**Input:**

# # # # # # #

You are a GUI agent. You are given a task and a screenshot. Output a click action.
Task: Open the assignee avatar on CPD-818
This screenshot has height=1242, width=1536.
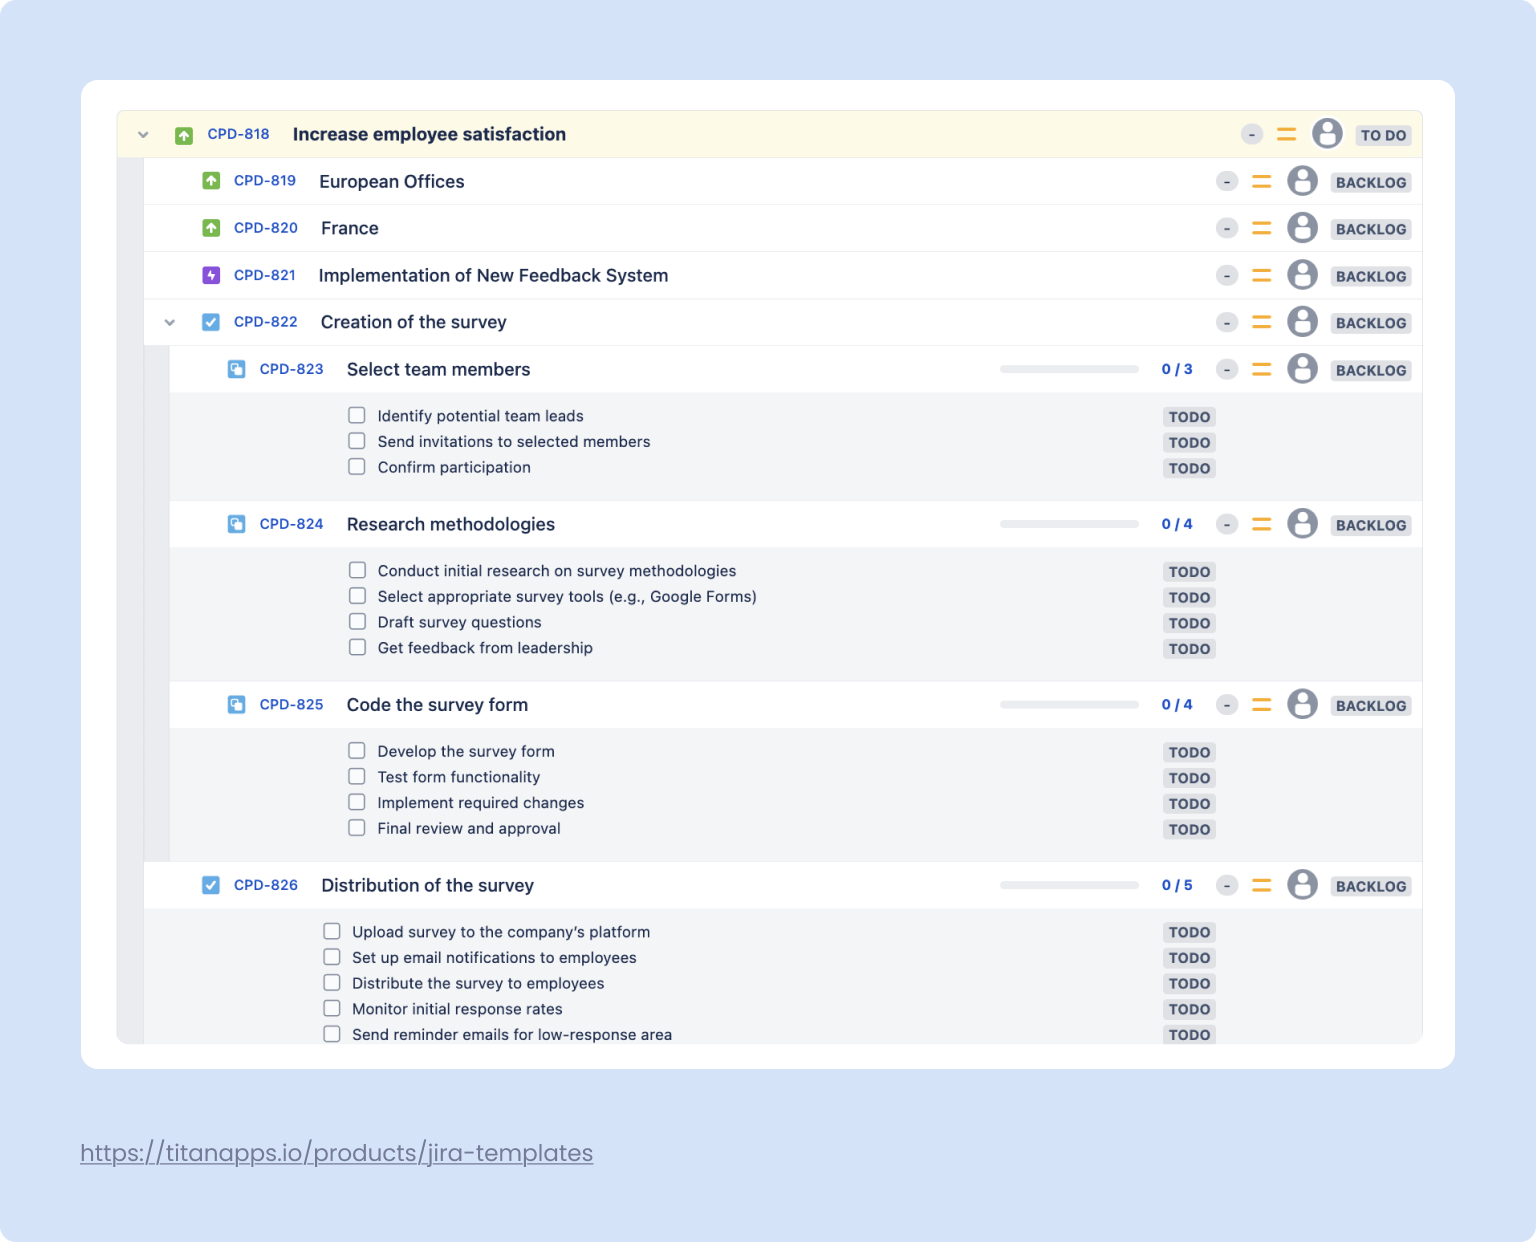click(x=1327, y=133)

# # # # # # #

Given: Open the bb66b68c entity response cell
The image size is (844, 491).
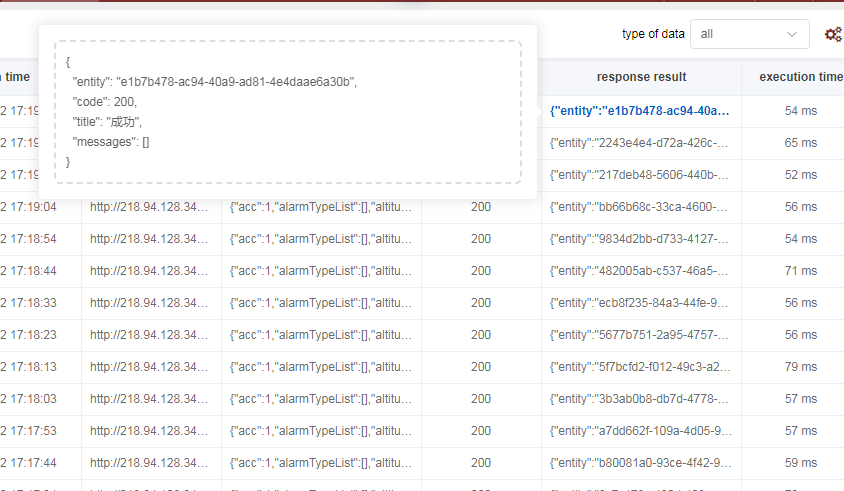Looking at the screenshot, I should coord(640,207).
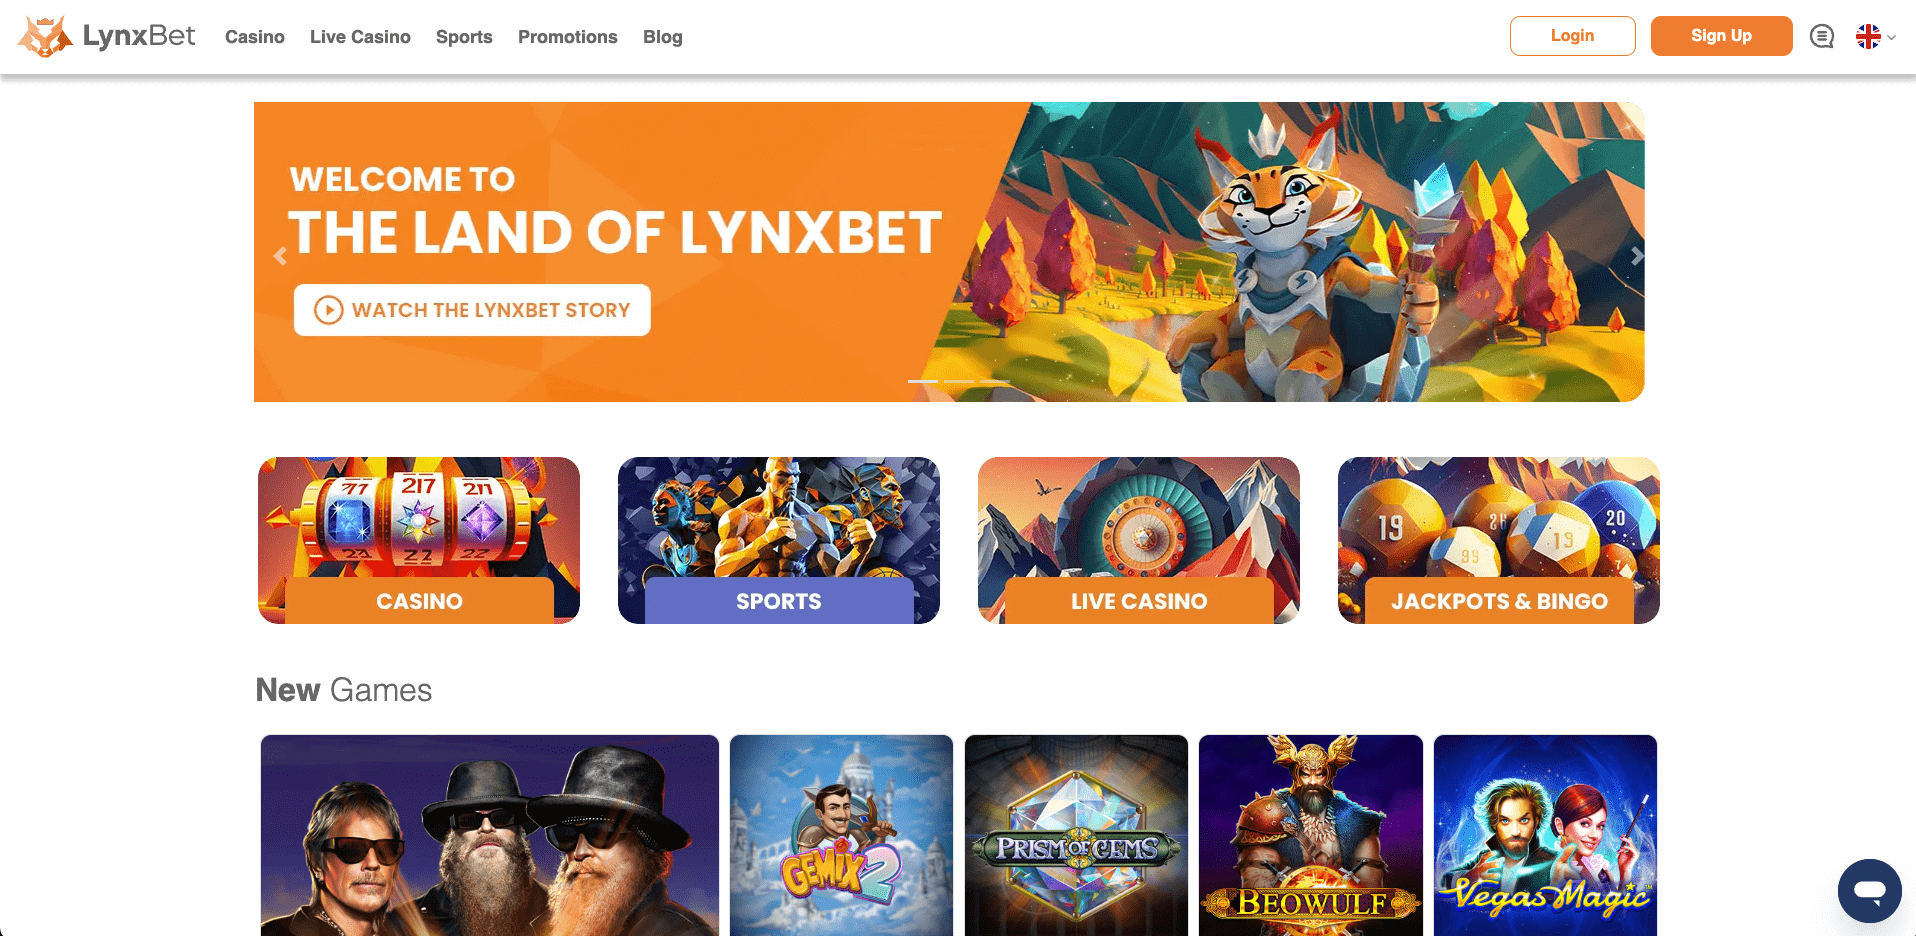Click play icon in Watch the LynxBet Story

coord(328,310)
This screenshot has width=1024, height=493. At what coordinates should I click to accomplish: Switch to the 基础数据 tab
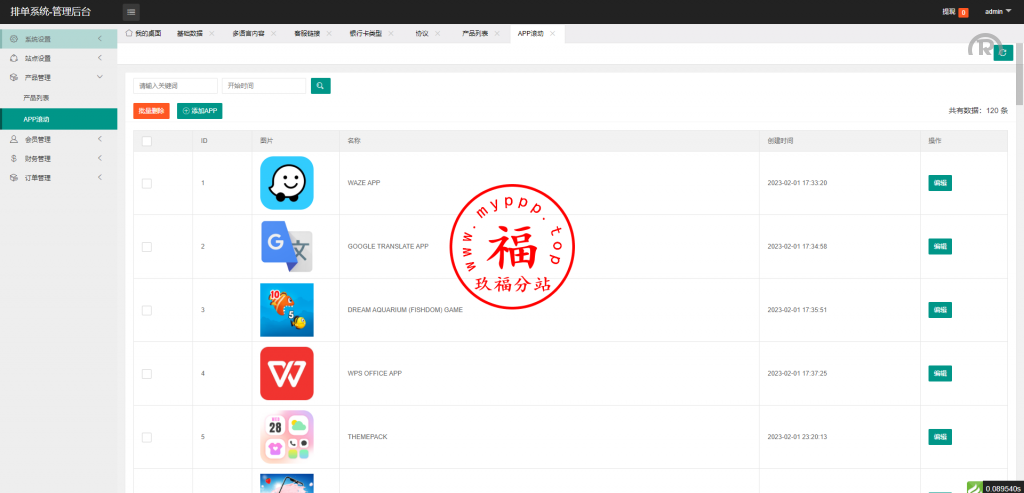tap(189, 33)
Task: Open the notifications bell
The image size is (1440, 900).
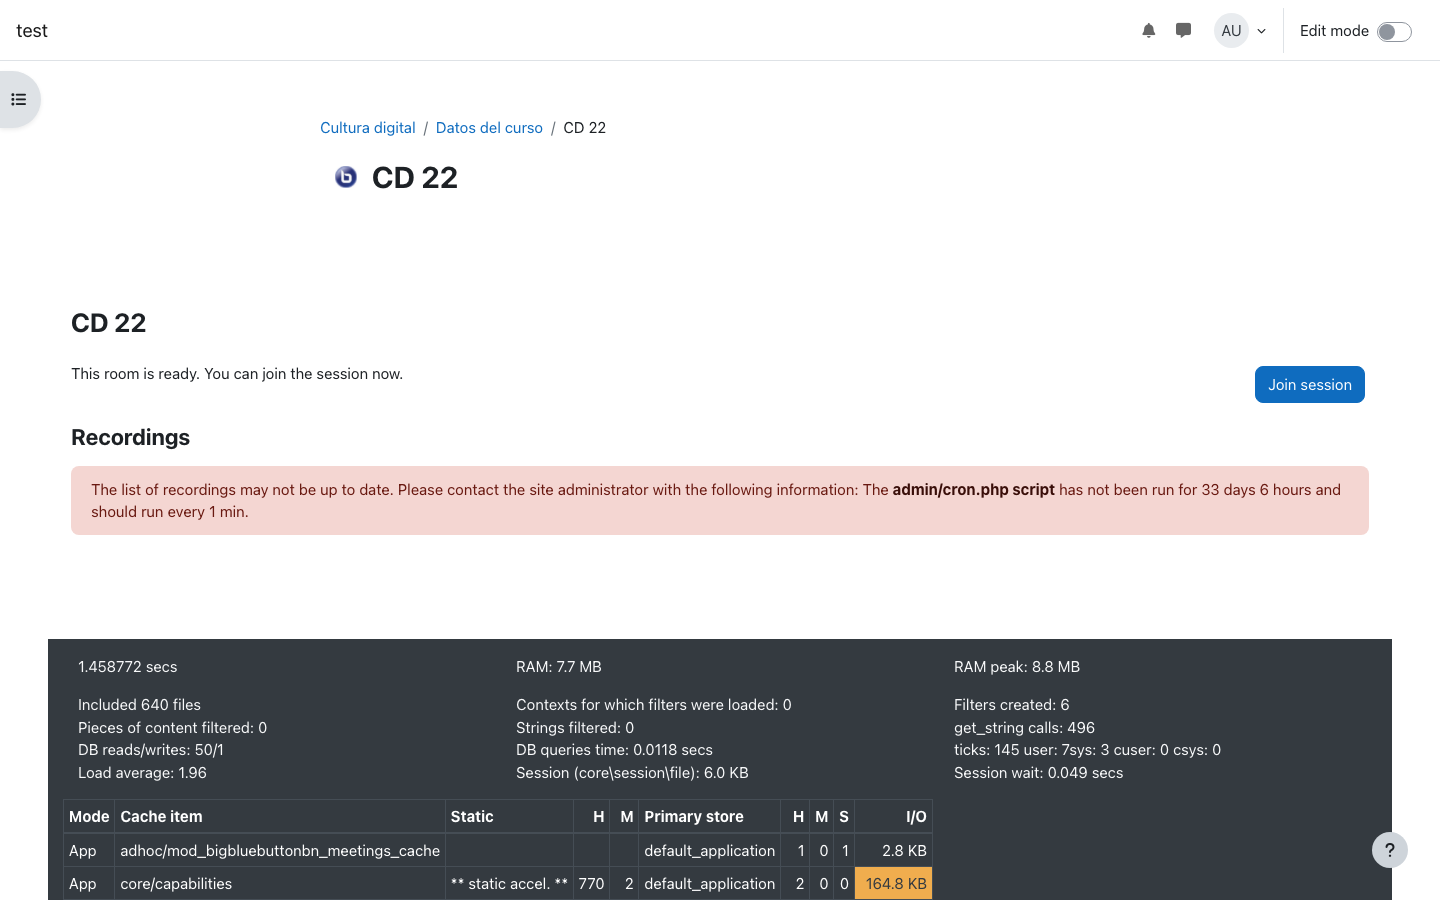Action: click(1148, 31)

# # # # # # #

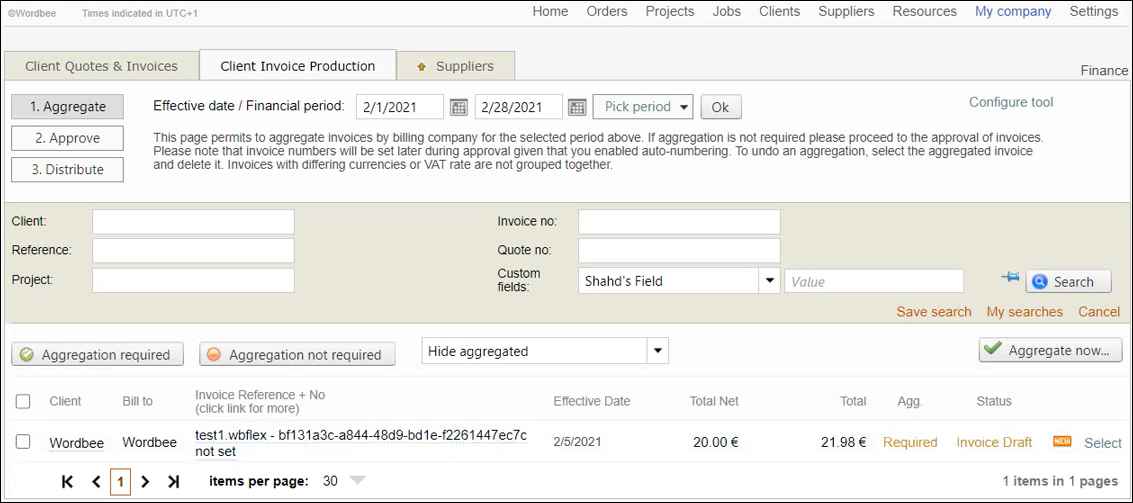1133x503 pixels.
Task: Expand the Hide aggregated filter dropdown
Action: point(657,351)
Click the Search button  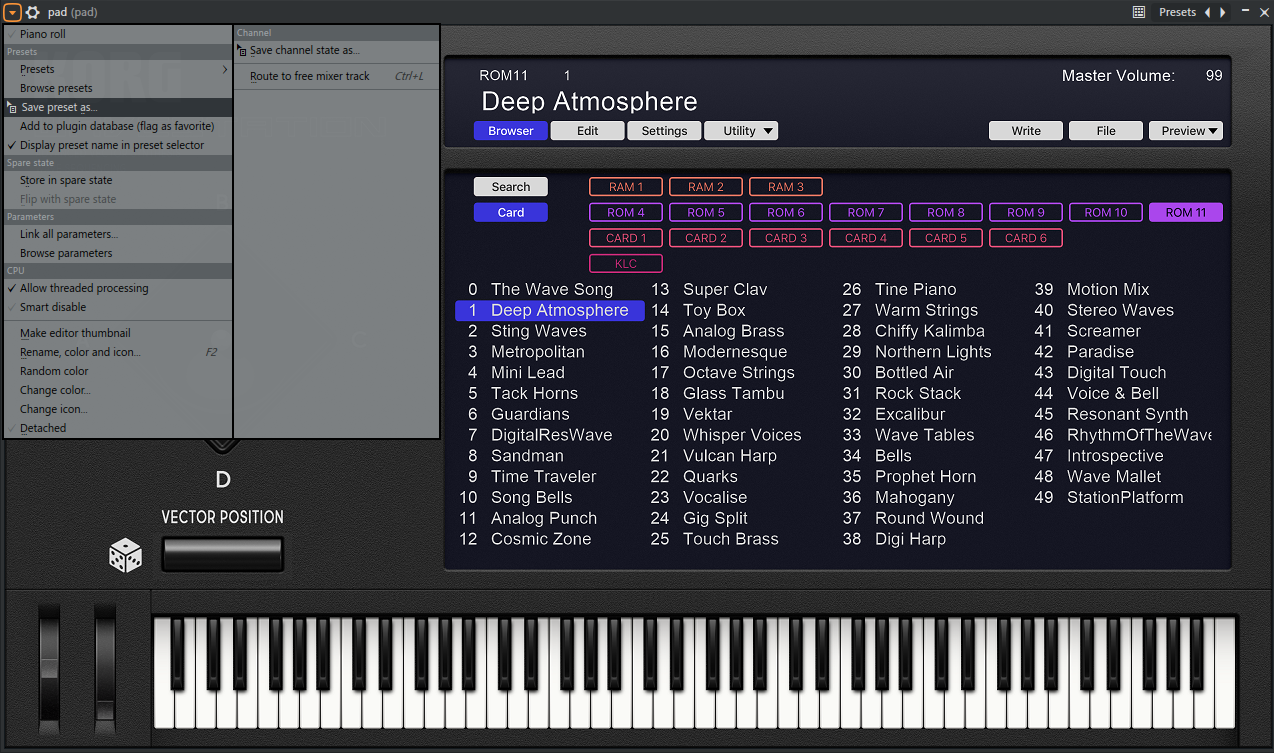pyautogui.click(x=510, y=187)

# # # # # # #

**To do:** Go through the lines above and count those that include "Open"; give the total and nothing more.

**Answer to this task:** 3